On August 18, 2005, Objector and his counsel filed a motion to disqualify the trial court based on a peremptory challenge and filed a motion to disqualify for cause on October 17, 2005, both of which were ultimately denied and/or struck by the trial court.  On or about October 13, 2005 Objector filed a motion to intervene and on or about October 19, 2005 filed both a motion to take discovery relating to the adequacy of plaintiffs as derivative representatives and a motion to dissolve the anti-suit injunction in connection with settlement.  On November 14, 2005, Plaintiffs filed a Motion For Further Findings pursuant to the remand ordered by the Court of Appeals. Defendants joined in that motion.  On February 3, 2006, the Court held a hearing on the various matters pending before it and ordered additional briefing from the parties and Objector. On June 30, 2006, the trial court entered an order confirming its approval of the class act ion settlement and entering judgment thereto after the Court of Appeals had remanded the matter for further findings.  The substantive terms of the settlement agreement remain unchanged.  The trial court also entered supplemental orders on July 1, 2006, denying Objector’s Motion to File a Complaint in Intervention, Objector’s Motion for Leave of Discovery and Objector’s Motion to Dissolve the Anti-Suit Injunction.  Notice of Entry of Judgment was served on July 10, 2006.


The General Partner does not anticipate that any costs to the Partnership, whether legal or settlement costs, associated with these cases will be material to the Partnership’s overall operations.
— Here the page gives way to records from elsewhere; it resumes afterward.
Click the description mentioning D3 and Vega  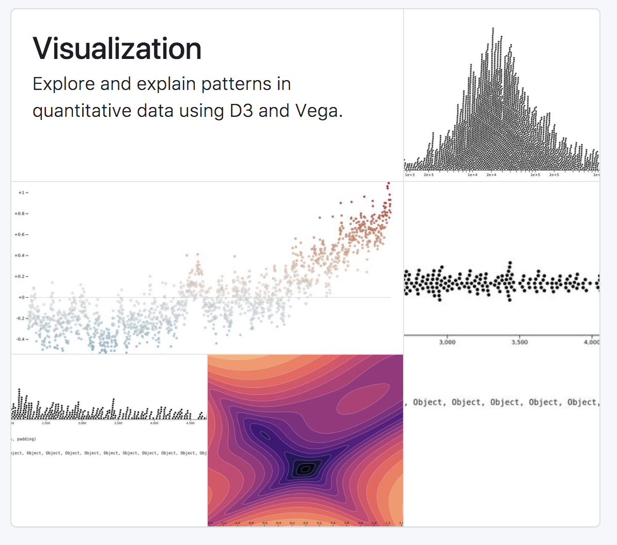(x=187, y=97)
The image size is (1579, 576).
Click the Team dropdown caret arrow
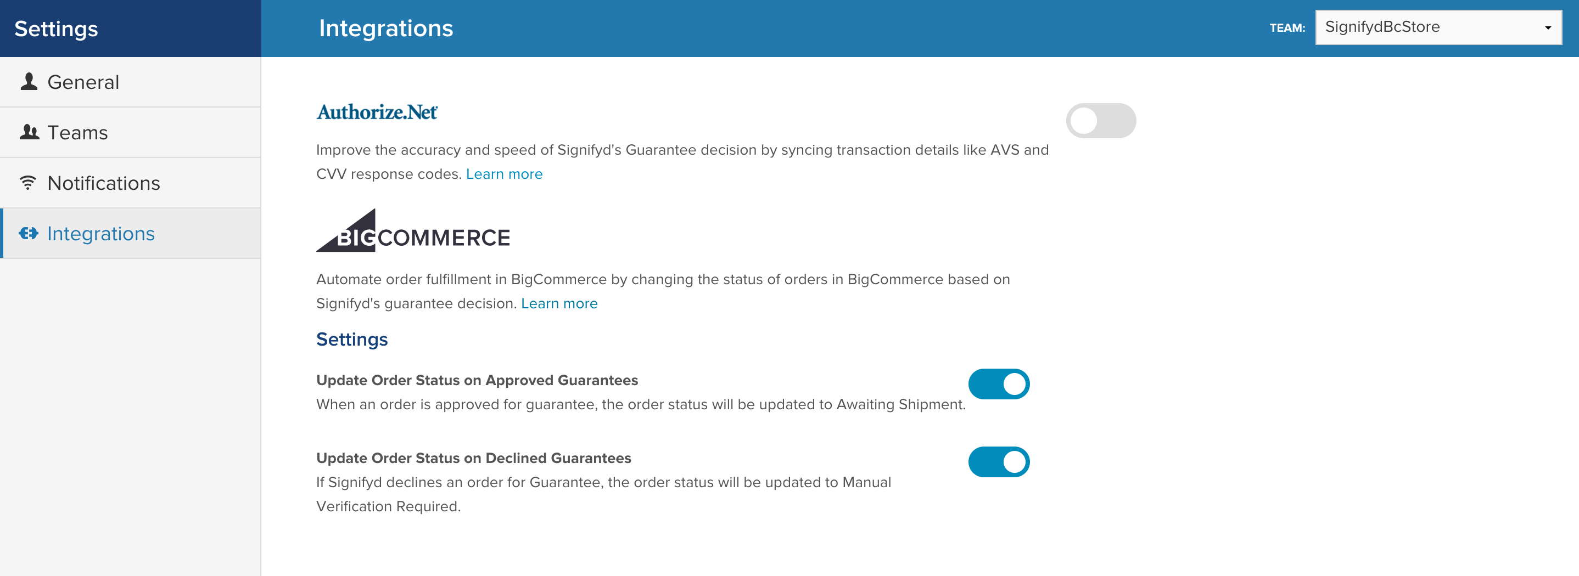[x=1548, y=28]
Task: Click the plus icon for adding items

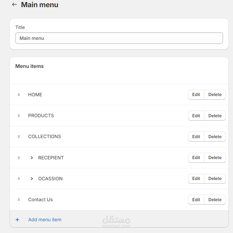Action: 17,220
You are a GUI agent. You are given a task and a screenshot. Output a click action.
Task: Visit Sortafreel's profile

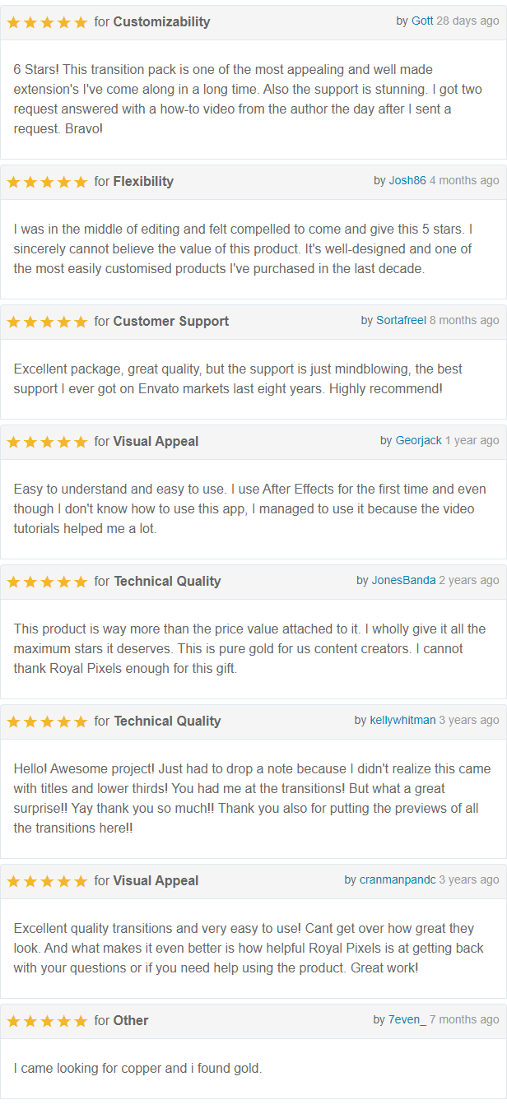click(401, 320)
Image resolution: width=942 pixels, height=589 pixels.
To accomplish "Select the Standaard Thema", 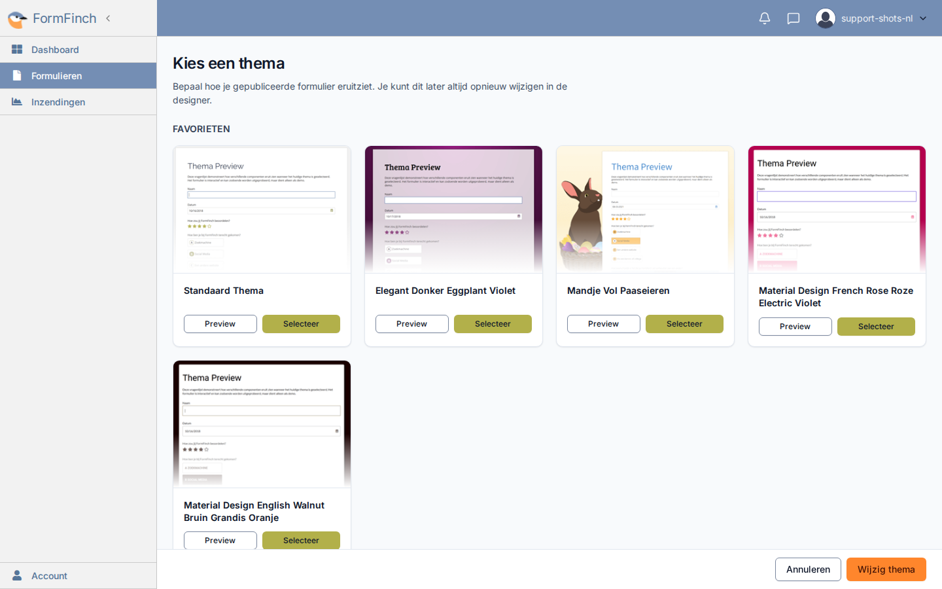I will pyautogui.click(x=301, y=324).
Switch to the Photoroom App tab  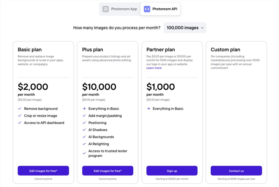[x=120, y=9]
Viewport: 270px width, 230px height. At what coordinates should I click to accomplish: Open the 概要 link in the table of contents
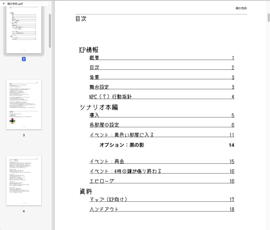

AIMCO Properties L.P. and NHP Management Company, both affiliates of the General Partner, are defendants in a lawsuit alleging that they willfully violated the Fair Labor Standards Act (“FLSA”) by failing to pay maintenance workers overtime for all hours worked in excess of forty per week. The complaint, filed in the United States District Court for the District of Columbia, attempts to bring a collective action under the FLSA and seeks to certify state subclasses in California, Maryland, and the District of Columbia. Specifically, the plaintiffs contend that AIMCO Properties L.P. and NHP Management Company failed to compensate maintenance workers for time that they were required to be "on-call." Additionally, the complaint alleges AIMCO Properties L.P. and NHP Management Company failed to comply with the FLSA in compensating maintenance workers for time that they worked in excess of 40 hours in a week.   In June 2005 the court conditionally certified the collective action on both the on-call and overtime issues.  Approximately 1,049 individuals opted in to the class. The defendants are moving to decertify the collective action on both issues in briefs to be filed by August 15, 2006.  Because the court denied plaintiffs’ motion to certify state subclasses, on September 26, 2005, the plaintiffs filed a class action with the same allegations in the Superior Court of California (Contra Costa County), and on November 5, 2005 in Montgomery County Maryland Circuit Court.  The California case has been stayed, and the defendants have moved to stay the Maryland case as well. Although the outcome of any litigation is uncertain, AIMCO Properties, L.P. does not believe that the ultimate outcome will have a material adverse effect on its consolidated financial condition or results of operations. Similarly, the General Partner does not believe that the ultimate outcome will have a material adverse effect on the Partnership’s consolidated financial condition or results of operations.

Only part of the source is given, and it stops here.